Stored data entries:
○ ○ ○
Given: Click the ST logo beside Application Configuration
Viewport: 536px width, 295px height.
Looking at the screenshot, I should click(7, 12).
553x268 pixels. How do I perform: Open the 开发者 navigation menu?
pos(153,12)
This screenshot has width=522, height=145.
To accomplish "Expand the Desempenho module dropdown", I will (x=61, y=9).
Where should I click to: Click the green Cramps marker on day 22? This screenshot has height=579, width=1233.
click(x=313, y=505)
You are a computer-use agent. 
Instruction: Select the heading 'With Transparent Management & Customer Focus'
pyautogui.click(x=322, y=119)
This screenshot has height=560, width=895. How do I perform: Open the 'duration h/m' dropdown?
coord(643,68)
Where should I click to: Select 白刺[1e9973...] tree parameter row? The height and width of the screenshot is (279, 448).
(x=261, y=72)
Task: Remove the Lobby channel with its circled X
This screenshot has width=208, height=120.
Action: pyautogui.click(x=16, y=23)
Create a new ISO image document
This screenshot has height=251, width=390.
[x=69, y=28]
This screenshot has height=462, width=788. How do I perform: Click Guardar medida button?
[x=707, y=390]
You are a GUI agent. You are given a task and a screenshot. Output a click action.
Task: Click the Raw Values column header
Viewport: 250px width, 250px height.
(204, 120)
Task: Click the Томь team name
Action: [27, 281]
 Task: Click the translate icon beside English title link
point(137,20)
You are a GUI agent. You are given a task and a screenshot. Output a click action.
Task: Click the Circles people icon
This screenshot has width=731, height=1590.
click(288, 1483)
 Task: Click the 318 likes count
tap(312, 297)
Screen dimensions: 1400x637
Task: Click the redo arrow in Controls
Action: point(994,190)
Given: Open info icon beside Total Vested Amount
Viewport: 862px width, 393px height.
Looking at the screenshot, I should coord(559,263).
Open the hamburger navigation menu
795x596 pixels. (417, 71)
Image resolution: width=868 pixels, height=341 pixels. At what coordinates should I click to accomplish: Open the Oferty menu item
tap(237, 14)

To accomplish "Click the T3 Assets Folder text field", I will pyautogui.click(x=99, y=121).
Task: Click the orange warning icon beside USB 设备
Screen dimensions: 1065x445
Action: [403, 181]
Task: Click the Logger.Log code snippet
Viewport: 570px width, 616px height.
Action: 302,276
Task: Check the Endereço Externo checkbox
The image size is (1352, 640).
○ ○ ○
Work instruction: Show all lines above that contain "will".

Task answer:
To accomplish "Expand the Desempenho module dropdown", I will (x=61, y=9).
To accomplish "Click the T3 Assets Folder text field", I will pyautogui.click(x=99, y=121).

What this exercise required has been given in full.